Barnaby Joyce was not the popular choice at the final Meet the Candidates Forum held at the Armidale City Bowling Club on Thursday night, and Adam Blakester certainly presented as a credible Independent candidate to an audience that gave him the large majority of their applause.
The forum was attended by about 300 people and Mr Joyce later said it was a "tougher crowd". It came on the back of the Tamworth Business Chamber's recent candidate debate exit poll that gave Mr Joyce 46.4 per cent of the vote and Mr Blakester 43.1 per cent, however those figures were from a small sample and may not be reliable.
Mr Joyce said he had a duty to present himself at the forums.
"My style of politics is a lot more pragmatic and I try to focus on local delivery, rather than the overall architecture of more global or national plans," he said.
"I know there was an intense interest in global warming politics and my view is we can't throw people under the bus in dealing with it, and [we need] to focus on local delivery. "
"On the next step for teh APVMA in Armidale and on further deliveries out into the communities. The tangible things that I'm asked to pursue when people come to my office."
Mr Joyce said the region needed to retain the APVMA and asked even those who couldn't stand him to write to Joel Fitzgibbon to demand the department be kept in Armidale.
"Please don't ditch the APVMA. Look, it's bringing in a lot of people who will not vote for me, so if you want to get rid of me, keep it," he quipped.
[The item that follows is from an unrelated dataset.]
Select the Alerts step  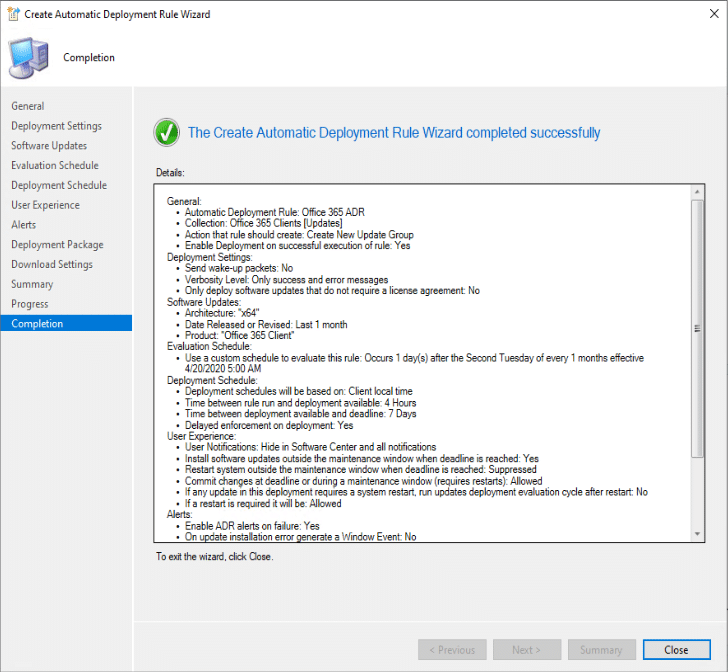click(24, 225)
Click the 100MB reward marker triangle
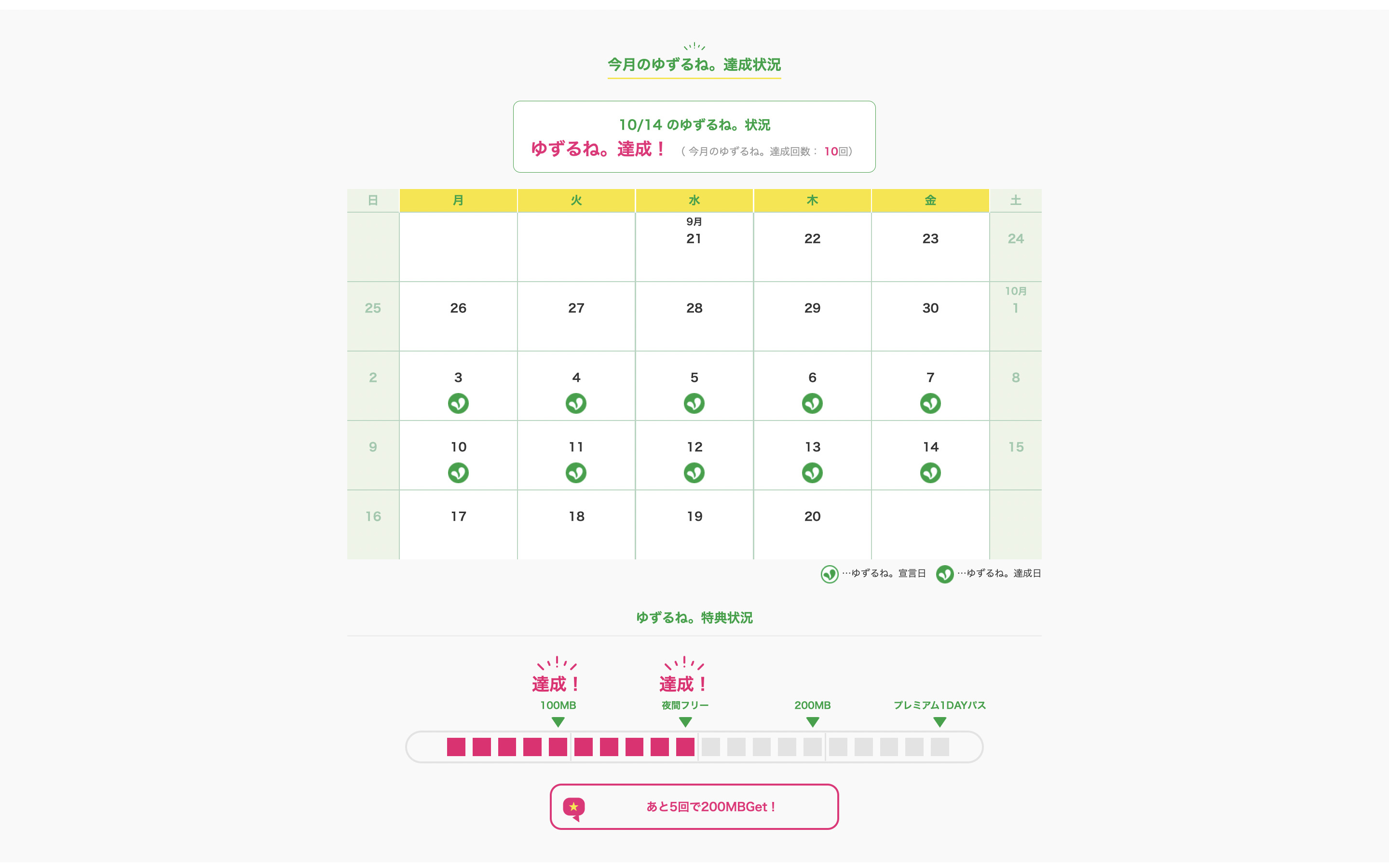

Independent candidate Adam Blakester said he was happy with the meeting and thought it was a fantastic night.
"I think it was a good forum. The one thing we need that we haven't had is probably more debate between some of the candidates," he said.
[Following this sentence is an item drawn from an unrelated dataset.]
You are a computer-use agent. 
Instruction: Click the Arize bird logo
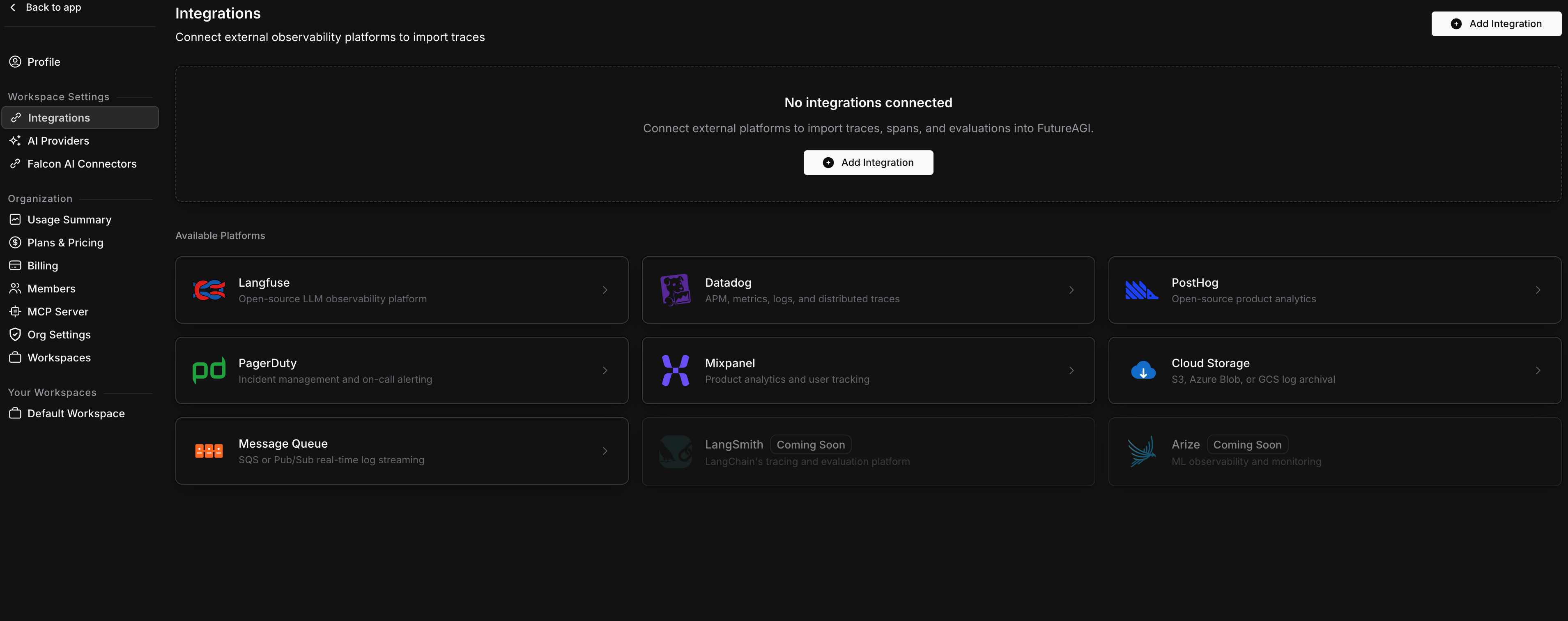point(1142,451)
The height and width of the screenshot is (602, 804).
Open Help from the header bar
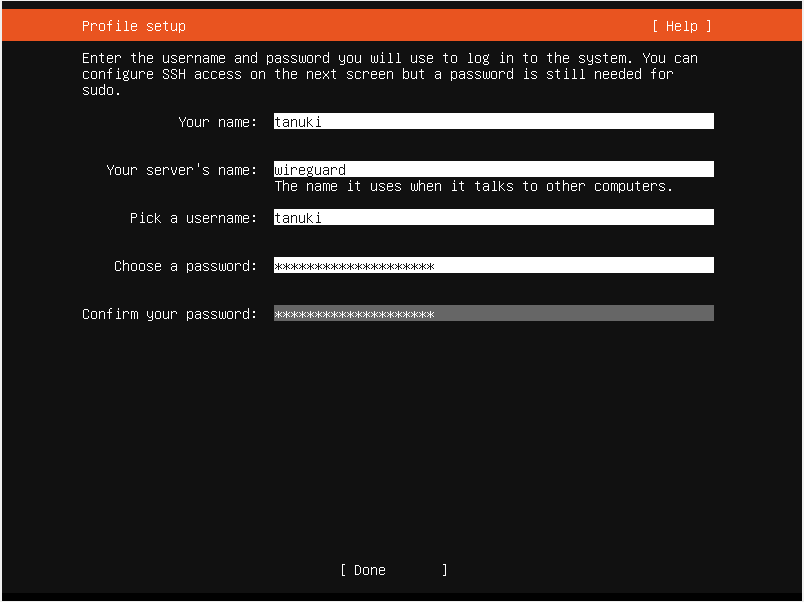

"There are questions that have been left lingering in the air, [but] whether there is an opportunity to do that between now and voting day I am not sure. I can't see how it is going to happen.
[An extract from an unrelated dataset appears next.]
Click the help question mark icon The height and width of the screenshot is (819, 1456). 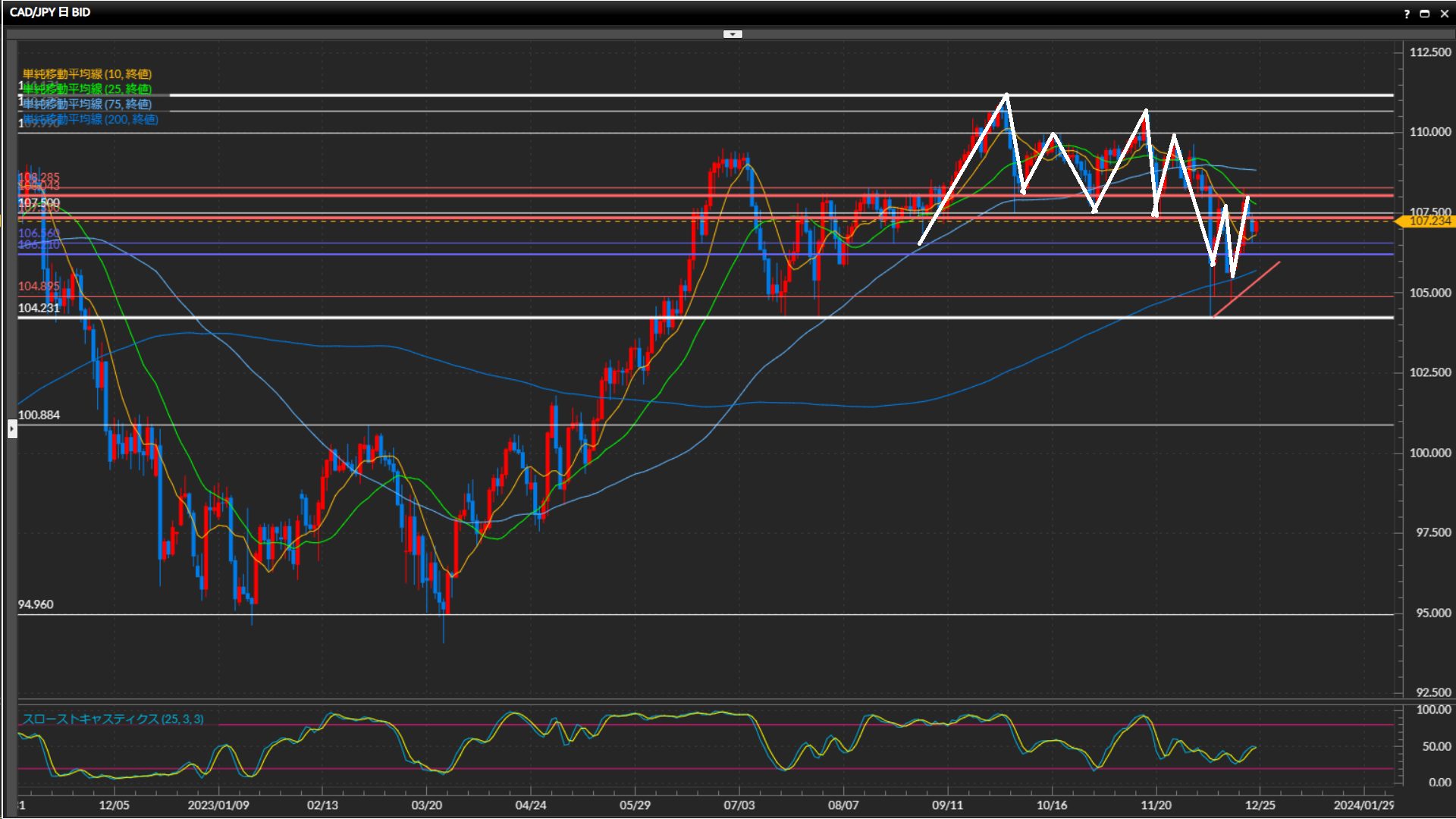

"I got the impression there was an odd man out here tonight, and it was the incumbent. There were clear murmurs in response to renewable energy, some of the women's issues, we skirted around questions about the Murray Darling and water buybacks. Those are some of the still lingering questions."
Mr Blakester said he thought they were issues that probably would not be resolved until Australia had a Federal ICAC and perhaps a Royal Commission on water.
"I think these issues are at the centre of what this election is all about. They are heavy and they are big issues, but we need to see them progressed if not addressed coming out of this election," Mr Blakester said.